It will have a total of 12 episodes, find it on Hulu or Crunchyroll, Funimation. Visit their website.
I recently discovered some manhwa available for free. There’s an app, or you can go to Webtoons.com, which features both amateur and professional comics. The company started in Korea, before going international, and I’ve been reading the popular Korean manhwa. Well, devouring them is more like it.
Nobelesse by Jeho Son, and Kwangsu Lee
There is an anime version on crunchyroll. It’s a short but decent introduction to the characters and the world.
But what about the story? Nobelesse is about a vampire attending high school in South Korea.
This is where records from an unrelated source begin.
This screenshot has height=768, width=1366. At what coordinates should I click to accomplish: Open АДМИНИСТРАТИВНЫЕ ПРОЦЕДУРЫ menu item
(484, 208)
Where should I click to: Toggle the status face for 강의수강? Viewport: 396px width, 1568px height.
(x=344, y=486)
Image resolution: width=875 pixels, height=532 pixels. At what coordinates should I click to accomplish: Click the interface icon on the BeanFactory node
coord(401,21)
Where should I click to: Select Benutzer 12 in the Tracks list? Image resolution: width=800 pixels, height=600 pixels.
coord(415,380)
He is the nobelesse, the most noble of noble vampires.
This is all action, with a bit of comedy. It features ridiculously overpowered vampires, modified humans and innocent teens who have no idea who their new classmate really is. This is fluff, action fluff: enemies become allies, buildings explode, powers collide, one of the characters is named Frankenstein, but (gasp) it actually works with his backstory. The main character Rai says very little, and drinks a lot of tea and eats ramen all the time, but he’s not so bad. My favorite chapters are the ones where Rai walks into a room of people who have never met him before, and they all gasp because of how utterly gorgeous he is. Their reactions are hilarious. Read chapter 201. I love it.
Winter Woods is a contemporary fantasy with a bit of romance. This one is more focused on character drama than action.
Winter was created hundreds of years ago by an Alchemist, and doesn’t have emotions, or a heart that works properly. He doesn’t know how to be human. The experiment begins when he is dropped off with a young woman named Jane and begins living with her and experiencing the world.
Slowly we meet the occupants of Jane’s apartment building. One man named Zoe is not who he seems, but someone who kills people for a living. Zoe also has a surprising connection to Winter – he was created by the same Alchemist, and suffers from the same lack of heart. However, Zoe once rescued a blind girl from prostitution. Their “love” stands in stark contrast to the “love” blooming between Winter and Jane.
The story unfolds piece by piece, some chapters devoted to Winter, and some to the other characters, like the blind girl.
There is not an excess of words in this story (except one which features Jane’s story. She’s a struggling unpublished writer.) It’s stunning how the blind girl is drawn, and how the comic shows visually how she perceives the world as only sound. Everyone here struggles. Winter tries to to understand things like kissing and grapples with emotions like sadness and despair, and the scientists meanwhile continue to observe. As a reader, we’re kind of like those scientists peering into the intimate lives of these broken, yet resilient humans.
How can I even explain this one? It’s a video-game fantasy, but it’s set in a secondary world and the characters don’t even know they live in a video-game world. No, that’s no good.
Tower of God is a character driven story about a young boy named Bam who just wants to be reunited with the girl he cares most about. Rachel visited him when he was all alone in darkness, when he knew nothing. She taught him how to speak and about the world. Then she left to climb the tower.
In order to find her, Bam must climb the Tower, but he was not chosen. He is an Irregular, talented and strong, and there are powerful people who want to use him for their own means. Will he be a pawn in their game? What awaits poor young Bam in the Tower? Friendship? Hope? Or betrayal and despair?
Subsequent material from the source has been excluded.